--- Exercise input ---
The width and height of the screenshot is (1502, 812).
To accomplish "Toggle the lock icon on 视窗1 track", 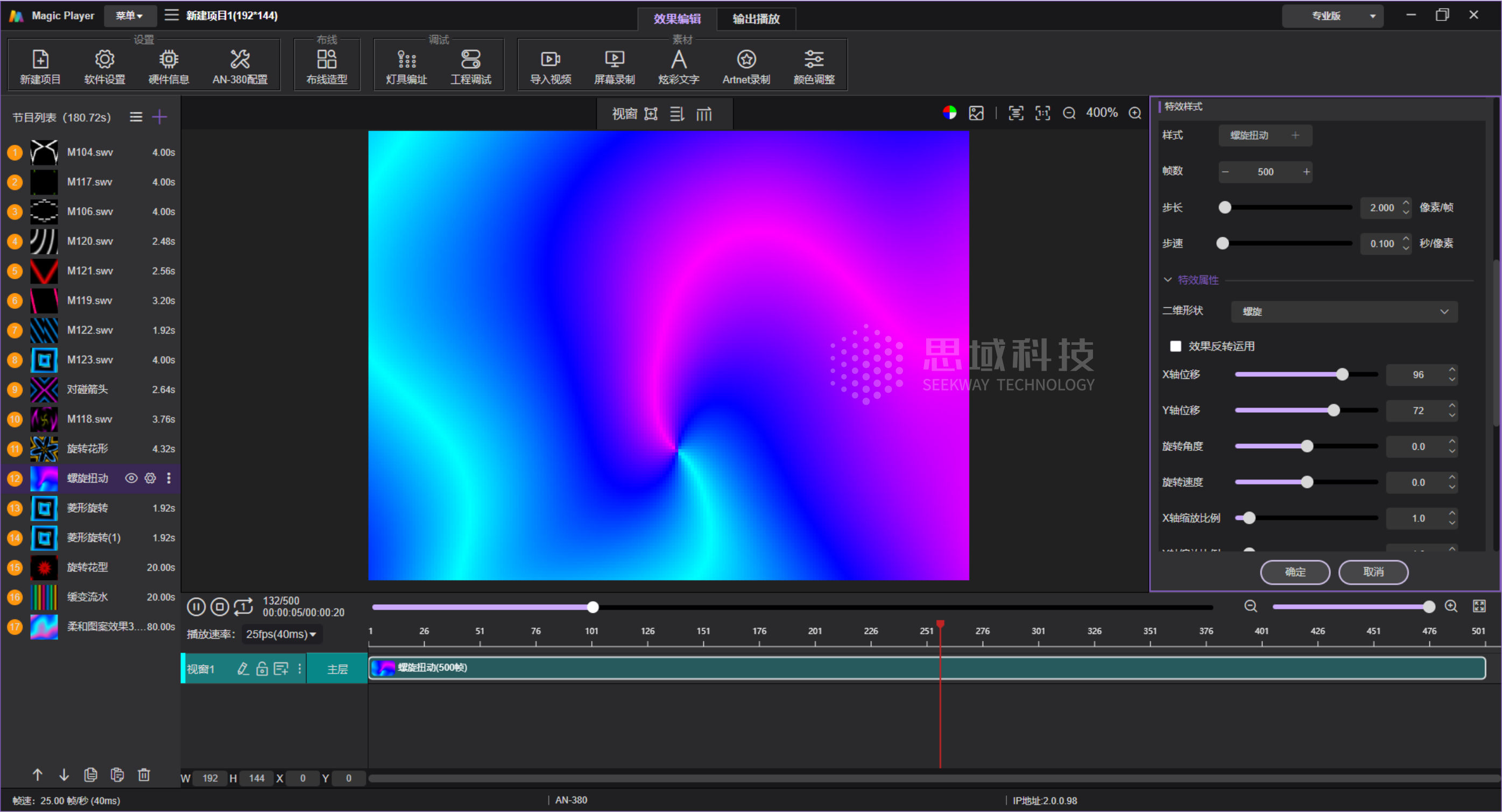I will click(x=262, y=669).
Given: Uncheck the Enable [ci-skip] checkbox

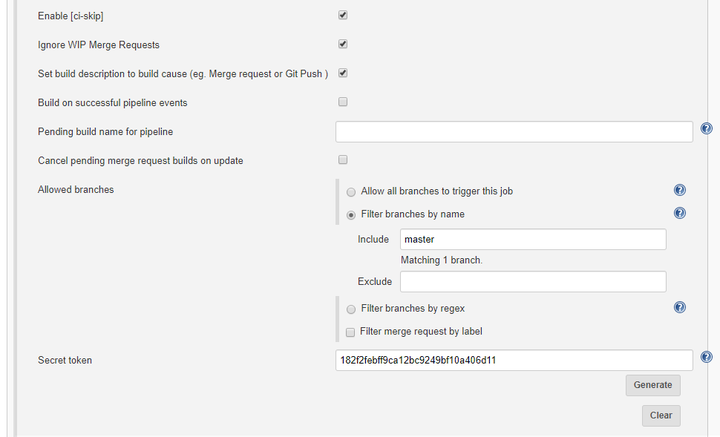Looking at the screenshot, I should (343, 16).
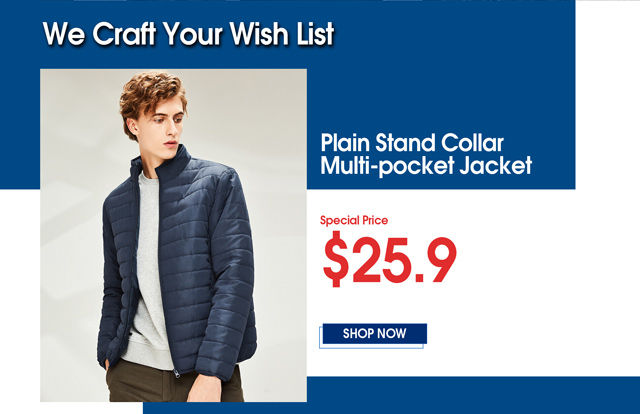Click the blue background above the product title

441,82
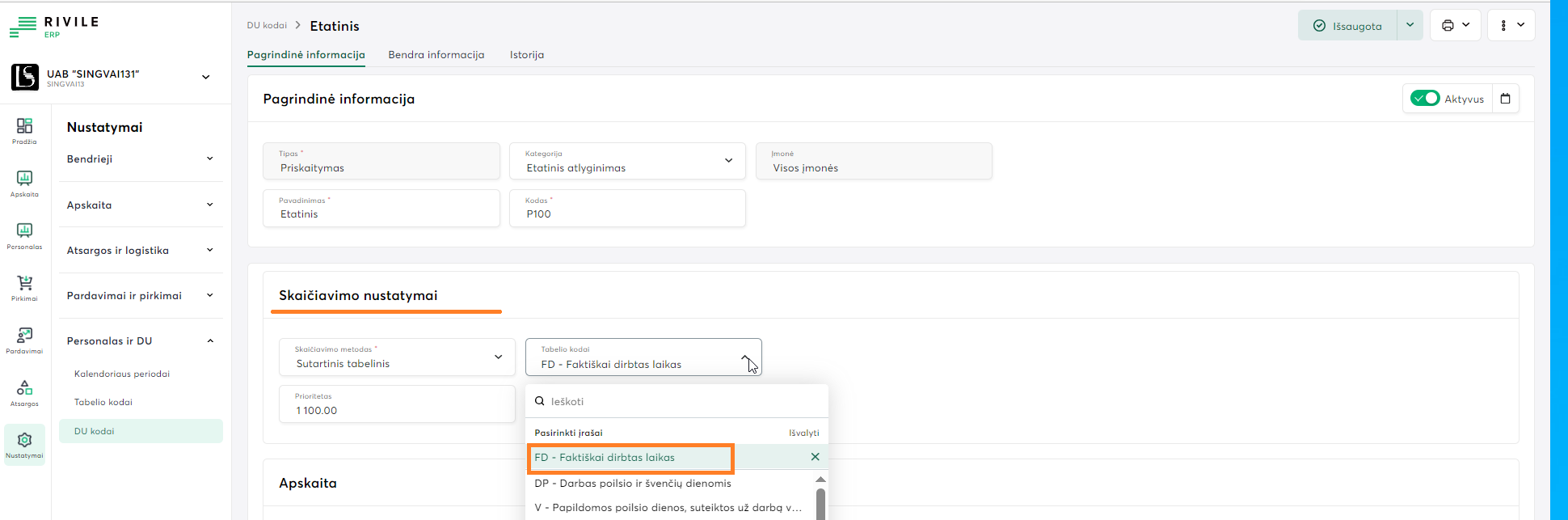Switch to the Bendra informacija tab
Screen dimensions: 1568x520
(x=436, y=55)

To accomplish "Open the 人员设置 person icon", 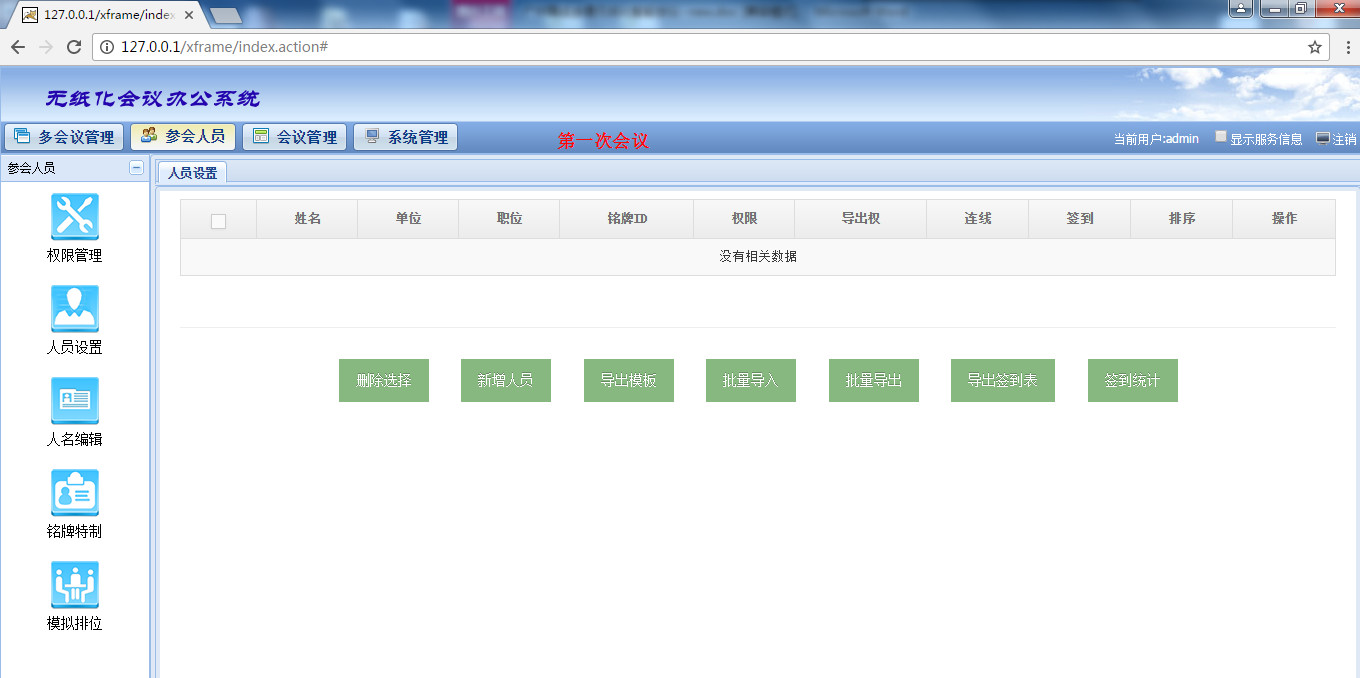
---
▶ Work to be completed
Can you return the lines of the records from the line with "Given: Uncheck the Enable [ci-skip] checkbox" to the end of the records, both ends included, copied exactly and without the pictures?

▶ Response to the task
Given: Uncheck the Enable [ci-skip] checkbox

Looking at the screenshot, I should (343, 16).
Click the blue background above the product title

441,82
Switch to the Bendra informacija tab
Screen dimensions: 1568x520
(x=436, y=55)

To accomplish "Open the 人员设置 person icon", 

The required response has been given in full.